:: Records for this exercise ::

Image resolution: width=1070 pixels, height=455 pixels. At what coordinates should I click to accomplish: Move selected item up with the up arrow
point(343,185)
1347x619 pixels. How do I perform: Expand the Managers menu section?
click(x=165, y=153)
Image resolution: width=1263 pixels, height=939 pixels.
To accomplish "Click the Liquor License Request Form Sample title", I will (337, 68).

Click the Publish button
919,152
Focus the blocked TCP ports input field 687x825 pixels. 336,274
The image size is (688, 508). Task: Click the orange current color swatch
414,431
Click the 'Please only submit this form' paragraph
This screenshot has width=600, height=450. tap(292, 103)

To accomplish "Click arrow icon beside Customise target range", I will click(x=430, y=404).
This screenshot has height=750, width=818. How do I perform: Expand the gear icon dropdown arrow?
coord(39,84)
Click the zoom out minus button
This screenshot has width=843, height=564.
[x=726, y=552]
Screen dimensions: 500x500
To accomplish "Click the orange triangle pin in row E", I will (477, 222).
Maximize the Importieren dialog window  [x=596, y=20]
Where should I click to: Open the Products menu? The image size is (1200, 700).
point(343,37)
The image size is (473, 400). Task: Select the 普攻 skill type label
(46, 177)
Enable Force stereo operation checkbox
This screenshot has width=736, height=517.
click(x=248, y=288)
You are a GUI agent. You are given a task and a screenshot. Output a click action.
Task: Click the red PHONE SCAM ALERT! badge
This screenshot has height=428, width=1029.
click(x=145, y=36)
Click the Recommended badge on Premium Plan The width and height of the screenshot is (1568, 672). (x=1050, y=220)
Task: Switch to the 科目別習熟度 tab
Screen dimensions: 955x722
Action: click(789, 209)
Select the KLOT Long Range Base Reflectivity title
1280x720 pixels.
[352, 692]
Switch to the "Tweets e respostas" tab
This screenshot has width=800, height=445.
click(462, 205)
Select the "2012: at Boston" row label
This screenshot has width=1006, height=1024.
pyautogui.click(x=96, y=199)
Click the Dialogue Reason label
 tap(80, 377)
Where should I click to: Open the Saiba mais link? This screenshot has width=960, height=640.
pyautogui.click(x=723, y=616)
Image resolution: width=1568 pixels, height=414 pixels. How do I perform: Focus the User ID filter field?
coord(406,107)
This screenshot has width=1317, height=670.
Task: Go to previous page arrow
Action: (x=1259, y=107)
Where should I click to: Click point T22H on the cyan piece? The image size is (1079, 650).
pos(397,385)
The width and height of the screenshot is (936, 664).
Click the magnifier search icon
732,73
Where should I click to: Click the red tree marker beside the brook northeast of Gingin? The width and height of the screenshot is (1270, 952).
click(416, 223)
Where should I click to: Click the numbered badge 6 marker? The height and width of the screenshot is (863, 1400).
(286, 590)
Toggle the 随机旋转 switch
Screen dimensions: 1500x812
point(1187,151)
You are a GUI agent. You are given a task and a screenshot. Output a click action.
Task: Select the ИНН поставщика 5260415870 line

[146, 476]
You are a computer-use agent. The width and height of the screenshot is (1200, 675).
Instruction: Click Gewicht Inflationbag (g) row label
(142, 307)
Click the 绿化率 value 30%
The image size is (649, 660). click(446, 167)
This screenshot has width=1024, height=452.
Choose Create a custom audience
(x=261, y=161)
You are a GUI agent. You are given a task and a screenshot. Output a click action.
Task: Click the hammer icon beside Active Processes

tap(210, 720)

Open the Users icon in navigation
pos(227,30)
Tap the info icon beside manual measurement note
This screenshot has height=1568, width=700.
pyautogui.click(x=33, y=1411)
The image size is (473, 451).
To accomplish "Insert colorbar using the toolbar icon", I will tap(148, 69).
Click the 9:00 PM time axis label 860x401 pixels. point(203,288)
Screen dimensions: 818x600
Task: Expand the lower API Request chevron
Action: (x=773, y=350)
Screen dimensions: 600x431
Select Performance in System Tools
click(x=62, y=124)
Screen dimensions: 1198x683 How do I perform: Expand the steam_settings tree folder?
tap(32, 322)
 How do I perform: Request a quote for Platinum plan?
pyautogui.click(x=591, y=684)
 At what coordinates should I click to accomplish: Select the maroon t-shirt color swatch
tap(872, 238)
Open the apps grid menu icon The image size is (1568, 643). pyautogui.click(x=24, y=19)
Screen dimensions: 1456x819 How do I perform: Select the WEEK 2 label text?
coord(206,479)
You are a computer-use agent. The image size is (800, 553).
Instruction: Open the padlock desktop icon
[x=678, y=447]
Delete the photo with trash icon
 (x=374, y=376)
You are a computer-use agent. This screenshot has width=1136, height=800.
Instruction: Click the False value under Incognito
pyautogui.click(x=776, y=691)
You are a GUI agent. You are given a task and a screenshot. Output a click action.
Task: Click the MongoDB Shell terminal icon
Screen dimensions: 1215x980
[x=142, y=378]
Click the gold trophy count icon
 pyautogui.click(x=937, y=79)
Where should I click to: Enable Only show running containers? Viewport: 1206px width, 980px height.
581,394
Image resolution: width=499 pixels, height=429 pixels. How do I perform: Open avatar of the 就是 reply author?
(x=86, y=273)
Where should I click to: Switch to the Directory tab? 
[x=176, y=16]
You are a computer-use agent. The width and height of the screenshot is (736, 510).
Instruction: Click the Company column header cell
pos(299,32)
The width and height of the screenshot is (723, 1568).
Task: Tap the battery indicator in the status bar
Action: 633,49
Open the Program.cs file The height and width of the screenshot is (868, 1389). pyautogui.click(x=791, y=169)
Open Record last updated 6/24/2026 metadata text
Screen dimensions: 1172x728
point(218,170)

:: Problem statement ::
Every entry shown above is to be written out exactly.

:: Written response ::
Image resolution: width=1070 pixels, height=455 pixels. At what coordinates should I click to accomplish: Move selected item up with the up arrow
point(343,185)
1347x619 pixels. How do I perform: Expand the Managers menu section?
click(x=165, y=153)
Image resolution: width=1263 pixels, height=939 pixels.
To accomplish "Click the Liquor License Request Form Sample title", I will (337, 68).

Click the Publish button
919,152
Focus the blocked TCP ports input field 687x825 pixels. 336,274
The image size is (688, 508). Task: Click the orange current color swatch
414,431
Click the 'Please only submit this form' paragraph
This screenshot has width=600, height=450. tap(292, 103)

To accomplish "Click arrow icon beside Customise target range", I will click(x=430, y=404).
This screenshot has height=750, width=818. How do I perform: Expand the gear icon dropdown arrow?
coord(39,84)
Click the zoom out minus button
This screenshot has width=843, height=564.
[x=726, y=552]
Screen dimensions: 500x500
To accomplish "Click the orange triangle pin in row E", I will (477, 222).
Maximize the Importieren dialog window  [x=596, y=20]
Where should I click to: Open the Products menu? The image size is (1200, 700).
point(343,37)
The image size is (473, 400). Task: Select the 普攻 skill type label
(46, 177)
Enable Force stereo operation checkbox
This screenshot has width=736, height=517.
click(x=248, y=288)
You are a GUI agent. You are given a task and a screenshot. Output a click action.
Task: Click the red PHONE SCAM ALERT! badge
This screenshot has height=428, width=1029.
click(x=145, y=36)
Click the Recommended badge on Premium Plan The width and height of the screenshot is (1568, 672). (x=1050, y=220)
Task: Switch to the 科目別習熟度 tab
Screen dimensions: 955x722
Action: click(789, 209)
Select the KLOT Long Range Base Reflectivity title
1280x720 pixels.
[352, 692]
Switch to the "Tweets e respostas" tab
This screenshot has width=800, height=445.
click(462, 205)
Select the "2012: at Boston" row label
This screenshot has width=1006, height=1024.
pyautogui.click(x=96, y=199)
Click the Dialogue Reason label
 tap(80, 377)
Where should I click to: Open the Saiba mais link? This screenshot has width=960, height=640.
pyautogui.click(x=723, y=616)
Image resolution: width=1568 pixels, height=414 pixels. How do I perform: Focus the User ID filter field?
coord(406,107)
This screenshot has width=1317, height=670.
Task: Go to previous page arrow
Action: (x=1259, y=107)
Where should I click to: Click point T22H on the cyan piece? The image size is (1079, 650).
pos(397,385)
The width and height of the screenshot is (936, 664).
Click the magnifier search icon
732,73
Where should I click to: Click the red tree marker beside the brook northeast of Gingin? The width and height of the screenshot is (1270, 952).
click(416, 223)
Where should I click to: Click the numbered badge 6 marker? The height and width of the screenshot is (863, 1400).
(286, 590)
Toggle the 随机旋转 switch
Screen dimensions: 1500x812
point(1187,151)
You are a GUI agent. You are given a task and a screenshot. Output a click action.
Task: Select the ИНН поставщика 5260415870 line

[146, 476]
You are a computer-use agent. The width and height of the screenshot is (1200, 675).
Instruction: Click Gewicht Inflationbag (g) row label
(142, 307)
Click the 绿化率 value 30%
The image size is (649, 660). click(446, 167)
This screenshot has width=1024, height=452.
Choose Create a custom audience
(x=261, y=161)
You are a GUI agent. You are given a task and a screenshot. Output a click action.
Task: Click the hammer icon beside Active Processes

tap(210, 720)

Open the Users icon in navigation
pos(227,30)
Tap the info icon beside manual measurement note
This screenshot has height=1568, width=700.
pyautogui.click(x=33, y=1411)
The image size is (473, 451).
To accomplish "Insert colorbar using the toolbar icon", I will tap(148, 69).
Click the 9:00 PM time axis label 860x401 pixels. point(203,288)
Screen dimensions: 818x600
Task: Expand the lower API Request chevron
Action: (x=773, y=350)
Screen dimensions: 600x431
Select Performance in System Tools
click(x=62, y=124)
Screen dimensions: 1198x683 How do I perform: Expand the steam_settings tree folder?
tap(32, 322)
 How do I perform: Request a quote for Platinum plan?
pyautogui.click(x=591, y=684)
 At what coordinates should I click to accomplish: Select the maroon t-shirt color swatch
tap(872, 238)
Open the apps grid menu icon The image size is (1568, 643). pyautogui.click(x=24, y=19)
Screen dimensions: 1456x819 How do I perform: Select the WEEK 2 label text?
coord(206,479)
You are a computer-use agent. The image size is (800, 553).
Instruction: Open the padlock desktop icon
[x=678, y=447]
Delete the photo with trash icon
 (x=374, y=376)
You are a computer-use agent. This screenshot has width=1136, height=800.
Instruction: Click the False value under Incognito
pyautogui.click(x=776, y=691)
You are a GUI agent. You are given a task and a screenshot. Output a click action.
Task: Click the MongoDB Shell terminal icon
Screen dimensions: 1215x980
[x=142, y=378]
Click the gold trophy count icon
 pyautogui.click(x=937, y=79)
Where should I click to: Enable Only show running containers? Viewport: 1206px width, 980px height.
581,394
Image resolution: width=499 pixels, height=429 pixels. How do I perform: Open avatar of the 就是 reply author?
(x=86, y=273)
Where should I click to: Switch to the Directory tab? 
[x=176, y=16]
You are a computer-use agent. The width and height of the screenshot is (736, 510).
Instruction: Click the Company column header cell
pos(299,32)
The width and height of the screenshot is (723, 1568).
Task: Tap the battery indicator in the status bar
Action: 633,49
Open the Program.cs file The height and width of the screenshot is (868, 1389). pyautogui.click(x=791, y=169)
Open Record last updated 6/24/2026 metadata text
Screen dimensions: 1172x728
point(218,170)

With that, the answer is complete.